Si chiama empatia, mettersi nei panni dell’altro.
Io sento solo un grosso bisogno di fuga da parte tua, ultimamente disinteresse nei miei confronti, sotto tutti gli aspetti, di condivisione, fisico, ti sento lontano mille miglia e poco interessato. Hai mille pensieri che però tieni chiusi in quella scatola a chiusura ermetica che è la tua testa e non mi rendi partecipe. Quest’indifferenza mi accoltella dentro e non ce la faccio più a tacere e restare in questo silenzio doloroso.
A cosa ti serve rifugiarti da me, da noi , quella cosa che hai chiamato famiglia. Allora il mio sentore di darti fastidio è reale, non solo nella mia testa se senti il bisogno di allontanarmi per stare meglio.
Ti ho detto che è da aprile che mi hai detto che non vuoi figli e che non abbiamo mai più toccato l’argomento e che ogni volta che entro in casa e vedo il legno di mare con la famiglia che volevi , che hai detto di volere, con quei tre pallini … mi viene solo voglia di buttarla via , mi hai risposto fallo. L’ho fatto, mi sono alzata dallo sgabello della cucina, l’ho preso, ho spaccato tutti i sassolini incollati con cura e amore e ho gettato tutto nel bidone. “Poi mi vieni a dire che vuoi me la bambina dei figli la famiglia”, di tutta risposta te ne sei andato in sala.
Pensavo avresti preso la porta conoscendoti. Non l’hai fatto ed a questo do un significato, chissà se anche questo è frutto della mia fantasia o c’è davvero. Dopo sei restato rigido come quel legnetto buttato, anche quando ho provato ad avvicinarmi, ti sei scostato, mi hai fatta sentire rifiutata ancora una volta.

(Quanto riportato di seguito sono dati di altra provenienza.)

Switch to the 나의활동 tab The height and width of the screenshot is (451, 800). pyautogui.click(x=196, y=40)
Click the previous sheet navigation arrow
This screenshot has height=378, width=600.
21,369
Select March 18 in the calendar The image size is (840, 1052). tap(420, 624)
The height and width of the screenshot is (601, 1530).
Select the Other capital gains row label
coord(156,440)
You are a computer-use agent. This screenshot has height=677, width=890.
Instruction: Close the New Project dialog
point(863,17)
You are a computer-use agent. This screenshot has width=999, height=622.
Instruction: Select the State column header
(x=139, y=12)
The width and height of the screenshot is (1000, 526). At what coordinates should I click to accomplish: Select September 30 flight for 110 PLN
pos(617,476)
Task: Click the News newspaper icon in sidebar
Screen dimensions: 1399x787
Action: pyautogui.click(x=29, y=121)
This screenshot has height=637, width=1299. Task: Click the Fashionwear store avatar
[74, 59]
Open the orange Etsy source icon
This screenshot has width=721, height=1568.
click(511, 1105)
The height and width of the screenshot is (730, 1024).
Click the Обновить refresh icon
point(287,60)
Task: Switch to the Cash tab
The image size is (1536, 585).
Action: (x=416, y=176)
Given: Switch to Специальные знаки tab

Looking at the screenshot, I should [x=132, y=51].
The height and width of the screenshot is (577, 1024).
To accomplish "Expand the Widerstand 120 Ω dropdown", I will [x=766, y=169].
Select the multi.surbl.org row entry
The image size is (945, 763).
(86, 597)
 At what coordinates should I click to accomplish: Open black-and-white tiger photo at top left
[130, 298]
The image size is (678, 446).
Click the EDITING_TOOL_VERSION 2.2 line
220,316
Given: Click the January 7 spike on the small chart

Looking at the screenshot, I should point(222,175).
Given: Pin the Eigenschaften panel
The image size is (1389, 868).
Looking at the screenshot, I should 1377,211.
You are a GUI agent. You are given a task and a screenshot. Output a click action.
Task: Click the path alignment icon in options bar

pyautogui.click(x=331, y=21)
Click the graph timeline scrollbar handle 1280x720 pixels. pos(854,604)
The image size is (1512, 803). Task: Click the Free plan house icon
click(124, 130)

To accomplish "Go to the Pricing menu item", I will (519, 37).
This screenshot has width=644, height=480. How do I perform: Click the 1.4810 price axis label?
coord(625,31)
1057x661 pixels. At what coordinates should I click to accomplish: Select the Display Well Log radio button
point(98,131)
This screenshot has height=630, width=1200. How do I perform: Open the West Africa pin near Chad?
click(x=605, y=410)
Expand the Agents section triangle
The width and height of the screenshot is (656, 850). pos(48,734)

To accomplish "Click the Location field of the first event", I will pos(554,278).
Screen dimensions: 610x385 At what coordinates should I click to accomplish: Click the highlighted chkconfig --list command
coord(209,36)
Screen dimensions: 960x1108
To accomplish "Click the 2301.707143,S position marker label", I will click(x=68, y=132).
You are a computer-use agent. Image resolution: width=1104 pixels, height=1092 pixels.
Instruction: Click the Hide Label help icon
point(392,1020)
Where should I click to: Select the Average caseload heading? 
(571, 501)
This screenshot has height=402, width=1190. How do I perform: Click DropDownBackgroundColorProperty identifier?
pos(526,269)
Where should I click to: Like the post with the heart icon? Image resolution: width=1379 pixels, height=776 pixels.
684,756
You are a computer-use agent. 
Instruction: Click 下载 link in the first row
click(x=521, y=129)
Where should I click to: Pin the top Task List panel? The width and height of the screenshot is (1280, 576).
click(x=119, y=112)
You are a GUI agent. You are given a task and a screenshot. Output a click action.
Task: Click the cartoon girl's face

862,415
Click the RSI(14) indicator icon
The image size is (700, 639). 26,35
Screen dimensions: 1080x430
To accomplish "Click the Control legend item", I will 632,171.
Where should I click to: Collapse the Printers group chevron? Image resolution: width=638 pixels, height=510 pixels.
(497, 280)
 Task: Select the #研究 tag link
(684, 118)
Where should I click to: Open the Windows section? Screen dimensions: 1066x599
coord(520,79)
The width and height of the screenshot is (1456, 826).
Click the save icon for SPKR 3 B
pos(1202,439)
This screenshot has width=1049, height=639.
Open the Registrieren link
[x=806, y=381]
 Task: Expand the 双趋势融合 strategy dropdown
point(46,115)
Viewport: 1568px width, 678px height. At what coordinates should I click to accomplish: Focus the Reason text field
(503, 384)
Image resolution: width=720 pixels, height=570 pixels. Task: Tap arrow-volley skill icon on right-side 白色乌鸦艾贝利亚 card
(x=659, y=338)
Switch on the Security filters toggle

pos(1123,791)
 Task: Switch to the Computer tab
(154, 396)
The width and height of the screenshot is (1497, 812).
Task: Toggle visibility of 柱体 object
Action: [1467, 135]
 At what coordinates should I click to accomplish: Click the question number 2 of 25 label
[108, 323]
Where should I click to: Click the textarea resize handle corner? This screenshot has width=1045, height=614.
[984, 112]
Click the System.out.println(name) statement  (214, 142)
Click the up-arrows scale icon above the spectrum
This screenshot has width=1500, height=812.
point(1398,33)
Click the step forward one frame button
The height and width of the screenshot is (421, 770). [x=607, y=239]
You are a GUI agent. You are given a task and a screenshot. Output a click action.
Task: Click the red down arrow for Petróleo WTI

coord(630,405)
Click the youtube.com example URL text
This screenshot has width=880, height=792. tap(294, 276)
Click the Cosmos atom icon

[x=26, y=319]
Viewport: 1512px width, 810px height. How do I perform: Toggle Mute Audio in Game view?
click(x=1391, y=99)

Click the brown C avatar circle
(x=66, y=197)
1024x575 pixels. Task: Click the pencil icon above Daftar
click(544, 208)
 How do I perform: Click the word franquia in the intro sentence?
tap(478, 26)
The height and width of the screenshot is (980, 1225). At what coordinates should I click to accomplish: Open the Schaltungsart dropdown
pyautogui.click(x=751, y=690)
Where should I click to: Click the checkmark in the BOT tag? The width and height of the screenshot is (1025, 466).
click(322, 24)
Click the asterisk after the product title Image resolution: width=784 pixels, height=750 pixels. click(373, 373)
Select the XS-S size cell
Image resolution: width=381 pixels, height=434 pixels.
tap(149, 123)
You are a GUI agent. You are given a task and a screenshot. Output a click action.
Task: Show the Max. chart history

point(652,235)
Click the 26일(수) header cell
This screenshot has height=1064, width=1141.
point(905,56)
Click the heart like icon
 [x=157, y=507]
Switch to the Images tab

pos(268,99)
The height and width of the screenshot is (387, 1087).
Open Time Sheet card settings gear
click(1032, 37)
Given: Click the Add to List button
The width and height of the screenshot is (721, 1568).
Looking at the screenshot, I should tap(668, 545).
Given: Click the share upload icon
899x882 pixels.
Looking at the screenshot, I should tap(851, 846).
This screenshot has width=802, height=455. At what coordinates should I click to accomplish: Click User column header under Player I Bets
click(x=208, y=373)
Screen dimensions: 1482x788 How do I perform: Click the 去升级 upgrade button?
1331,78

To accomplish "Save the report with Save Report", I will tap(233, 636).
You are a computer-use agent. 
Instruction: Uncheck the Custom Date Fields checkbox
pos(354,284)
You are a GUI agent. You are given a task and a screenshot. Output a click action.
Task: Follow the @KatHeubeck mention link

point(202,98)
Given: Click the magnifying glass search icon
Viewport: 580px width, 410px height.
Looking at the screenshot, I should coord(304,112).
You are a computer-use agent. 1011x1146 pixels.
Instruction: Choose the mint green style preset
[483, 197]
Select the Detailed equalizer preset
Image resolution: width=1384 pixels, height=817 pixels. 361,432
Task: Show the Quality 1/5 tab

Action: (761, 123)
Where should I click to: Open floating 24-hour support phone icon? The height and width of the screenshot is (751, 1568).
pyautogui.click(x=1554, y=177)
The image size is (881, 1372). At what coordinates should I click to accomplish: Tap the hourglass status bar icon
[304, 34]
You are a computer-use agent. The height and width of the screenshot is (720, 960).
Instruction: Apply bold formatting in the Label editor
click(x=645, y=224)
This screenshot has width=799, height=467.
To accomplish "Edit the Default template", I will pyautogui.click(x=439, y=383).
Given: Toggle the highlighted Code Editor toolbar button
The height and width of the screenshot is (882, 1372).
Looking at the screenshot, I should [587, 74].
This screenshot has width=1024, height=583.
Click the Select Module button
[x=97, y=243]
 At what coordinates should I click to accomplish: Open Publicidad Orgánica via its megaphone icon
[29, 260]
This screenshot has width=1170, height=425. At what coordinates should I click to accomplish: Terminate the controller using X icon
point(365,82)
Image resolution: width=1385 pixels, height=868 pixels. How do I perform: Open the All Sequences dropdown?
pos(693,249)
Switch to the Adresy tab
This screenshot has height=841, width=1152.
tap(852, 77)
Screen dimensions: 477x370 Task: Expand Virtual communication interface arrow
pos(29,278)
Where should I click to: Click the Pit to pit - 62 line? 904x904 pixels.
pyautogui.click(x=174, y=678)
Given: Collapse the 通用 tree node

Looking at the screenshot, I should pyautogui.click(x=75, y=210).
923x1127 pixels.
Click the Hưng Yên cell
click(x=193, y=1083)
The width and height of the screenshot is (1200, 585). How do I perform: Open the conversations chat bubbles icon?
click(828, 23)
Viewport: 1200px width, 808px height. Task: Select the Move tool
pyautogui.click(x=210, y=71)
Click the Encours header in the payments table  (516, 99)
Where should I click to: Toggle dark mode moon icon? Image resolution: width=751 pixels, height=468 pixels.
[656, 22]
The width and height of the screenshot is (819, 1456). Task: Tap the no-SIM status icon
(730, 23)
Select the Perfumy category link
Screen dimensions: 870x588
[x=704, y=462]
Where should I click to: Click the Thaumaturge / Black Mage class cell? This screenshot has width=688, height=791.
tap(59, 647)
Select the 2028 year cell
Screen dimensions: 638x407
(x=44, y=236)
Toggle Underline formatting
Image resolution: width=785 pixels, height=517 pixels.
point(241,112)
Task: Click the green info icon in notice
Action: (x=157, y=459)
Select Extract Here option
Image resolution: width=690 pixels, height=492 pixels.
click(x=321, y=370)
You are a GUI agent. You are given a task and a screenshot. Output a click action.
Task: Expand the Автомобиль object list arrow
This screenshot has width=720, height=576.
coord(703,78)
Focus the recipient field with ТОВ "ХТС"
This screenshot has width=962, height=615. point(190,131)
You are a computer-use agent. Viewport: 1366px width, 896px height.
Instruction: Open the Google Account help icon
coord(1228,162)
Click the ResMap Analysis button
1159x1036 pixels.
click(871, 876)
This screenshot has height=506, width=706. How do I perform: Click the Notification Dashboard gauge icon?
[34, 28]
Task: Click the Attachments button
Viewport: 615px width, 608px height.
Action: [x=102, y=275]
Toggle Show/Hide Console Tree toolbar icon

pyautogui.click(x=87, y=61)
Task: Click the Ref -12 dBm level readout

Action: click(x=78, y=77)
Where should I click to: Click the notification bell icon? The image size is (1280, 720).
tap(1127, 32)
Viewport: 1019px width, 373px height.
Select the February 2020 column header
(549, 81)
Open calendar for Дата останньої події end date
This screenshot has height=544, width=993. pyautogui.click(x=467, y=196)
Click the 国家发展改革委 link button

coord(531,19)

Finisco sempre per sentirmi un rifiuto, qualcosa di troppo, qualcosa di sbagliato.
Ed il problema, è che tu dici di sentire di non contare niente, di non sentirti abbastanza preso in considerazione riguardo ai tuoi bisogni.
Ed alla fine ci sentiamo di merda entrambi.
Ora tu sarai a casa a dormire suppongo, davanti alla tua grande tv, su quello scomodo minidivano che non sei disposto a cambiare per aggiungere un posto accanto a te, ne avevamo parlato ma poi non abbiamo concluso nulla, ed il divano resta ad un solo posto. un posto solo tuo, dove io mi sento di troppo, d’ingombro.
Io sono a lavoro e tra un monitoraggio e l’altro mi sono messa a scrivere, perché da sempre è ciò che placa leggermente i miei pensieri quando mi pare di avere la testa in uno stramaledetto frullatore. Poi se lo leggerai… non lo so.
E mi domando come comportarmi domani, se stare a casa da me, se venire da te, se lasciarti questo tanto agognato spazio e silenzio per “piantare un chiodo senza nessuno che ti gira intorno” e sentirci se ti ricorderai di chiamarmi martedì dopo l’esame, e poi vederci per andare in vacanza… la vacanza.. già.. quanto l’ho aspettata.. ed alla fine partiamo cosi? chissà cosa porterà. come le placo tutte queste domande. come fermo i pensieri intrusivi. come faccio a non pensare a tutto questo costantemente nel silenzio del nucleo, con qualcuno che si gira nel letto di tanto in tanto, il suono della cpap, qualche campanello per andare in bagno. ed io con la testa che dentro sembra un gomitolo, con cui ha giocato per 6 ore un gatto. cucciolo. vivace.
E mi domando…come sarà domani.
E mi domando, cosa ne sarà di noi.
E mi domando quale sia la tua scelta, noi o il tuo rifugio.
E mi domando che senso abbia non vivere le cose, avere paura di mettersi in gioco.
E mi domando…cosa mi dirai.
E mi domando cosa significo io per te.